→ **Brief**
Of the records that follow, copy only the lines from the line containing "педіатром (370, 498)" to the line containing "Малыши 0-18 мес (138, 130)", both included, exactly as written.

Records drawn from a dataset
◆ ◆ ◆ ◆ ◆

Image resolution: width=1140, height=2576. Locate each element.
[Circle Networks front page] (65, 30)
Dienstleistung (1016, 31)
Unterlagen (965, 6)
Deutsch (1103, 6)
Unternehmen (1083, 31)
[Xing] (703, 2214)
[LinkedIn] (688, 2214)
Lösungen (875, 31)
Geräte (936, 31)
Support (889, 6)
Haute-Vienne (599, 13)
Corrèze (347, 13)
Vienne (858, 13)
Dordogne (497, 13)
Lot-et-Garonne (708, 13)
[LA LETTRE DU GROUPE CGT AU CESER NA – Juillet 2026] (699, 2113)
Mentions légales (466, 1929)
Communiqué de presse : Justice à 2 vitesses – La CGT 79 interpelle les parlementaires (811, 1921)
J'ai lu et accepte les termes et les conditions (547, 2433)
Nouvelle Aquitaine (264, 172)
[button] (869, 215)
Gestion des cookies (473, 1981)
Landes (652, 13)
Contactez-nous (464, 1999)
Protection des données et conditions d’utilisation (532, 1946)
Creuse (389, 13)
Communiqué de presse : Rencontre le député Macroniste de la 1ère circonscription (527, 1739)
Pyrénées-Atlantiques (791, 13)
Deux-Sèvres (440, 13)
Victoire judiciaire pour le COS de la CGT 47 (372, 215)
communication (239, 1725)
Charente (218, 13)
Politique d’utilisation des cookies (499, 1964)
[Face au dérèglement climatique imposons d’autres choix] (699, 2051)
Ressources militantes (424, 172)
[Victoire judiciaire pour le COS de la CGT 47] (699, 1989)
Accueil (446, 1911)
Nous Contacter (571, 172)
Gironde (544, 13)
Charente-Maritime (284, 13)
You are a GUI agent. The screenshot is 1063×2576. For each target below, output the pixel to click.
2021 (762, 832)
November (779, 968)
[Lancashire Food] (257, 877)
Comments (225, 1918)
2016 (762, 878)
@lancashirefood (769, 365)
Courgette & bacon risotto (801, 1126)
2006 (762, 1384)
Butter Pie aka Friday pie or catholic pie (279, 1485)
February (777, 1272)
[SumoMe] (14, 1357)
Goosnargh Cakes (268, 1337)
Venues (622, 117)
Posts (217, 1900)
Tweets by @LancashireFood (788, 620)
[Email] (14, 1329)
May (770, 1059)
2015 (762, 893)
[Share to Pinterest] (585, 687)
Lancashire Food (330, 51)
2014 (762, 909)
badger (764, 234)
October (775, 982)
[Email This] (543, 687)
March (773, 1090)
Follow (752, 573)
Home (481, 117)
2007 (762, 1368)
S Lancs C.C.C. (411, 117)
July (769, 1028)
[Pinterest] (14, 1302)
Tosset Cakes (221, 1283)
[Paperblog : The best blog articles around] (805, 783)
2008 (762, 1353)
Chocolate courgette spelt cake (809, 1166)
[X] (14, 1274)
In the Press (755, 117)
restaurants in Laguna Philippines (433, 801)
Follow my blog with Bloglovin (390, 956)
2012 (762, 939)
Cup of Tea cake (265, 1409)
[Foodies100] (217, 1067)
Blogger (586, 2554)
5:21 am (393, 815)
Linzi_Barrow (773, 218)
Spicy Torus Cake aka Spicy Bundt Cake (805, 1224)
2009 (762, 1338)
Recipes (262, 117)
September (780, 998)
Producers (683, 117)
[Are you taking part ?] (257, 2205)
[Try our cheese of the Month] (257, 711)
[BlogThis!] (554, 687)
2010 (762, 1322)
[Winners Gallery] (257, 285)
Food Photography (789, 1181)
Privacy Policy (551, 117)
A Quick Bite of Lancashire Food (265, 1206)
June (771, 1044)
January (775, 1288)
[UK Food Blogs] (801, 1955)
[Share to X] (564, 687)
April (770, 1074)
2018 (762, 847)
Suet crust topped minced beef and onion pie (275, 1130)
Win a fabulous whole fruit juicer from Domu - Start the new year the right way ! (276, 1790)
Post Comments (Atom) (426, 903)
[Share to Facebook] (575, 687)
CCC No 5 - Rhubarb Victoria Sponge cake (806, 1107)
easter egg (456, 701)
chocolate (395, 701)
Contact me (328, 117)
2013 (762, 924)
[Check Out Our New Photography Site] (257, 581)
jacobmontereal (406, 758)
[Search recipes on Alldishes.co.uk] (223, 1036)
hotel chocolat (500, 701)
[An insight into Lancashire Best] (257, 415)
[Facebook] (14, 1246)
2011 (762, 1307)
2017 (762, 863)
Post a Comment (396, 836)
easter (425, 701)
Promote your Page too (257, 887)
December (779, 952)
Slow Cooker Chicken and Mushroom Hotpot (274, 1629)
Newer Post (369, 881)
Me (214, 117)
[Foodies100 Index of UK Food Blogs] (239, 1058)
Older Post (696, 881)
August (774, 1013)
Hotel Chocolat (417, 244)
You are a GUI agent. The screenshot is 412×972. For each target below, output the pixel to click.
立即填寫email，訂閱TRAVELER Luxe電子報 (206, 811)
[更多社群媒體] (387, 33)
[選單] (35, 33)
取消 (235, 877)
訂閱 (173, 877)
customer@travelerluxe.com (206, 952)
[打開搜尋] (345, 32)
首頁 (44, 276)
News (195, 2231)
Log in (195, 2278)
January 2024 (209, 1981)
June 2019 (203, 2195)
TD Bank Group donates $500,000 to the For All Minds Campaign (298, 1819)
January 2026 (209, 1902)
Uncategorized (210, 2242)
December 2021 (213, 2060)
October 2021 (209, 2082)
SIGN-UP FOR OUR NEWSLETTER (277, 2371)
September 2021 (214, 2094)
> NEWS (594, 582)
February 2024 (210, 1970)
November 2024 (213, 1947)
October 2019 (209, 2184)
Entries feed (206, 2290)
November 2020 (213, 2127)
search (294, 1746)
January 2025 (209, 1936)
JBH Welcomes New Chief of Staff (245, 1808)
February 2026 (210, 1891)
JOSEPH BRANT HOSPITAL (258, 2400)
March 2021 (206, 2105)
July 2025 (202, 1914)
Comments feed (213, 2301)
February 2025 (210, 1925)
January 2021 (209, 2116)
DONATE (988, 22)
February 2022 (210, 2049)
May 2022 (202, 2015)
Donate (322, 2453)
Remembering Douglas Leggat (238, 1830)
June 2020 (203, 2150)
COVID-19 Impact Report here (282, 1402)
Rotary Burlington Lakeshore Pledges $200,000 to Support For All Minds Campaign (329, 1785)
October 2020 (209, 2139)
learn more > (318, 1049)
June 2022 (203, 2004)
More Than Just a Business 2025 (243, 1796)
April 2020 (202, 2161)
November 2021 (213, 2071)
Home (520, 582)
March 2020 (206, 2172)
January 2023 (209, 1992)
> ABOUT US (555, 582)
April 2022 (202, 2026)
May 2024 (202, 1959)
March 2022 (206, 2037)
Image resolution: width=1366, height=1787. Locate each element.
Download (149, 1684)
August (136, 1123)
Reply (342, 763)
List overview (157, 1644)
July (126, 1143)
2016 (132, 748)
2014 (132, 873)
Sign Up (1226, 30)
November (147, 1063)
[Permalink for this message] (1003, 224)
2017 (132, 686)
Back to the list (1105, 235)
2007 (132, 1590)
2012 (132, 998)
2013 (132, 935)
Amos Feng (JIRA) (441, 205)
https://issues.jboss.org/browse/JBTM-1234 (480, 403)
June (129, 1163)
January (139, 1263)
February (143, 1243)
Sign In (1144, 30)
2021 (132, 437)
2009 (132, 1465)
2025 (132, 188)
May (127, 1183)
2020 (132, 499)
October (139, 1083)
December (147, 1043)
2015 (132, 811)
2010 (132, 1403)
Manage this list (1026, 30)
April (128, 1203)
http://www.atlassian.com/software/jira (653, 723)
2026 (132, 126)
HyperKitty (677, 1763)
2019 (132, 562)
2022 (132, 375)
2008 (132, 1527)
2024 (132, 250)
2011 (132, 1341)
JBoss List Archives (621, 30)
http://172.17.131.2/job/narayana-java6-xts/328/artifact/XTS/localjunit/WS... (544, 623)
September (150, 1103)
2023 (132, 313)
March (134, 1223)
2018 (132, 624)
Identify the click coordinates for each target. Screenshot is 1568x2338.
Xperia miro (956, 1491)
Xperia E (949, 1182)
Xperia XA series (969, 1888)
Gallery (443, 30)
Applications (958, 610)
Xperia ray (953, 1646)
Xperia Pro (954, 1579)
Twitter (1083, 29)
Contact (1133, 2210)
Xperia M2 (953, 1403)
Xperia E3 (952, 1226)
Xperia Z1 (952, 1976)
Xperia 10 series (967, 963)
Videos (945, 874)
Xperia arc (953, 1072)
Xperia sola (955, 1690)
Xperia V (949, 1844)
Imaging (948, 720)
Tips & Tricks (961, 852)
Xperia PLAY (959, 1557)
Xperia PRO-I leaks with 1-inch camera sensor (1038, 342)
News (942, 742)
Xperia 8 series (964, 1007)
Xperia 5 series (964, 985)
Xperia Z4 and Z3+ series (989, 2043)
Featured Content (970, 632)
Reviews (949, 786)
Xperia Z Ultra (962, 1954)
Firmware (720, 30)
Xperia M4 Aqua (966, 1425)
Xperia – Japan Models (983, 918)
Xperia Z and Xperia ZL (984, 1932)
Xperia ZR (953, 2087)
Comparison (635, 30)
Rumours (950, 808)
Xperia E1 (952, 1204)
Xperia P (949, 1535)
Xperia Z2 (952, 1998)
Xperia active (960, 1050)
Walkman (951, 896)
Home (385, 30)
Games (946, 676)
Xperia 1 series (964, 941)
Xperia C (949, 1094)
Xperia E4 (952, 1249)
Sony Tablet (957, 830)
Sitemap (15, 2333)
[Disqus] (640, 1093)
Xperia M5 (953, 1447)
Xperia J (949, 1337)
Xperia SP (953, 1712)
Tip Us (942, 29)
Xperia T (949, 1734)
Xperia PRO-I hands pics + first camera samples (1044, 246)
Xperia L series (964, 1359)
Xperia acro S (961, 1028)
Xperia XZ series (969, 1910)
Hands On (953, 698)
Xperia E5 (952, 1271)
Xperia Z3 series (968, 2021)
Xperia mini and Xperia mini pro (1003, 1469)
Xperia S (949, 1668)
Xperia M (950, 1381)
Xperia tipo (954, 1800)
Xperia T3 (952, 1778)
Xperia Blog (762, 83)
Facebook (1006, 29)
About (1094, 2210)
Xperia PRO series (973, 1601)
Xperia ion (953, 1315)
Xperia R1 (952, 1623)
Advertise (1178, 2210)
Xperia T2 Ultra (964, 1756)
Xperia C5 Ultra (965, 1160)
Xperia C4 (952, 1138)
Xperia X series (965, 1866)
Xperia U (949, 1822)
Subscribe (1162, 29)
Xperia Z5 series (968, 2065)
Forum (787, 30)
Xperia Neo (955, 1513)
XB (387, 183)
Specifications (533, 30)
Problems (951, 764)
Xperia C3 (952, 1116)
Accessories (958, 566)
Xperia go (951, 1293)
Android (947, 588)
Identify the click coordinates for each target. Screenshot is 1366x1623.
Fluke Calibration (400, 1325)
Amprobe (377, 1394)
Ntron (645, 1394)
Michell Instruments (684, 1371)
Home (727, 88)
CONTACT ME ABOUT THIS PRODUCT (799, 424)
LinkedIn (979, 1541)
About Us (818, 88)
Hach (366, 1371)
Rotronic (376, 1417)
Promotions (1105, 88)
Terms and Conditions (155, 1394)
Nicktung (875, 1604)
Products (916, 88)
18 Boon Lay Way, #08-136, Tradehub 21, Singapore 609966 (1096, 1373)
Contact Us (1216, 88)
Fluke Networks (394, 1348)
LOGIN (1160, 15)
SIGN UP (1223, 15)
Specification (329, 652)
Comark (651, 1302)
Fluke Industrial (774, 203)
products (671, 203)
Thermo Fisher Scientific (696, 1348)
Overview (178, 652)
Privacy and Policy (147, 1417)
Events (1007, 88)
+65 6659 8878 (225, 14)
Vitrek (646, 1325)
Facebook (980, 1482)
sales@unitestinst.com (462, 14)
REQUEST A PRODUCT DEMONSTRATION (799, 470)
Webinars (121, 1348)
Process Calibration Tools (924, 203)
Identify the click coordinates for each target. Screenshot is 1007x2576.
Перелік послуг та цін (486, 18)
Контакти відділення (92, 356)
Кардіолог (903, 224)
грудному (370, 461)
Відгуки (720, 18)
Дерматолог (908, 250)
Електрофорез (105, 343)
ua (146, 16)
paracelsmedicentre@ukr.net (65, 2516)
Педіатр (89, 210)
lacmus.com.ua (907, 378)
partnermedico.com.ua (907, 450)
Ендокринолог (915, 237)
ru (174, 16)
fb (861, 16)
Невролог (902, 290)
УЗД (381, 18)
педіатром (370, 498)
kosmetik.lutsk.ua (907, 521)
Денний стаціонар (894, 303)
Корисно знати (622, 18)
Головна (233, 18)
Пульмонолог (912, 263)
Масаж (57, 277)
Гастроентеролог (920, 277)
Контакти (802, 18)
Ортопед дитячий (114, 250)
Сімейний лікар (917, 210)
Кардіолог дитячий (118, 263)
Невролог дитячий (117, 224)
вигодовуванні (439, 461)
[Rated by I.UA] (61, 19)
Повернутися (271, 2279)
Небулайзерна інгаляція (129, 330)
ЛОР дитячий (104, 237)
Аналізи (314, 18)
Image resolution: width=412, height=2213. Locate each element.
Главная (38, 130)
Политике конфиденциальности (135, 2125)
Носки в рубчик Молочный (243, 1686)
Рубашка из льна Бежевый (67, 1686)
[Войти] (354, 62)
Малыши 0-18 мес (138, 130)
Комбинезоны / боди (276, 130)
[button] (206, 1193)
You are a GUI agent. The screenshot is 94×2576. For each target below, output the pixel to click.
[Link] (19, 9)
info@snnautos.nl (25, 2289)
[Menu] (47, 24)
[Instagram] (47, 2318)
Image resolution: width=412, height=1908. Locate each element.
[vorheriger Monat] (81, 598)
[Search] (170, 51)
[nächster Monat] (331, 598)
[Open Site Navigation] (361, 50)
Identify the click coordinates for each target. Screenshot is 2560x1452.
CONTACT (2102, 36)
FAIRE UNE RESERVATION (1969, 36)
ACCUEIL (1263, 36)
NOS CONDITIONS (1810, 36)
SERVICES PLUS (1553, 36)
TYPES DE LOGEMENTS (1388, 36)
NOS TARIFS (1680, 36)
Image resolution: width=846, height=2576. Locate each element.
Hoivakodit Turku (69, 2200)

◆ ◆ ◆ ◆ ◆

→ **The answer**
педіатром (370, 498)
kosmetik.lutsk.ua (907, 521)
Денний стаціонар (894, 303)
Корисно знати (622, 18)
Головна (233, 18)
Пульмонолог (912, 263)
Масаж (57, 277)
Гастроентеролог (920, 277)
Контакти (802, 18)
Ортопед дитячий (114, 250)
Сімейний лікар (917, 210)
Кардіолог дитячий (118, 263)
Невролог дитячий (117, 224)
вигодовуванні (439, 461)
[Rated by I.UA] (61, 19)
Повернутися (271, 2279)
Небулайзерна інгаляція (129, 330)
ЛОР дитячий (104, 237)
Аналізи (314, 18)
Image resolution: width=412, height=2213. Locate each element.
Главная (38, 130)
Политике конфиденциальности (135, 2125)
Носки в рубчик Молочный (243, 1686)
Рубашка из льна Бежевый (67, 1686)
[Войти] (354, 62)
Малыши 0-18 мес (138, 130)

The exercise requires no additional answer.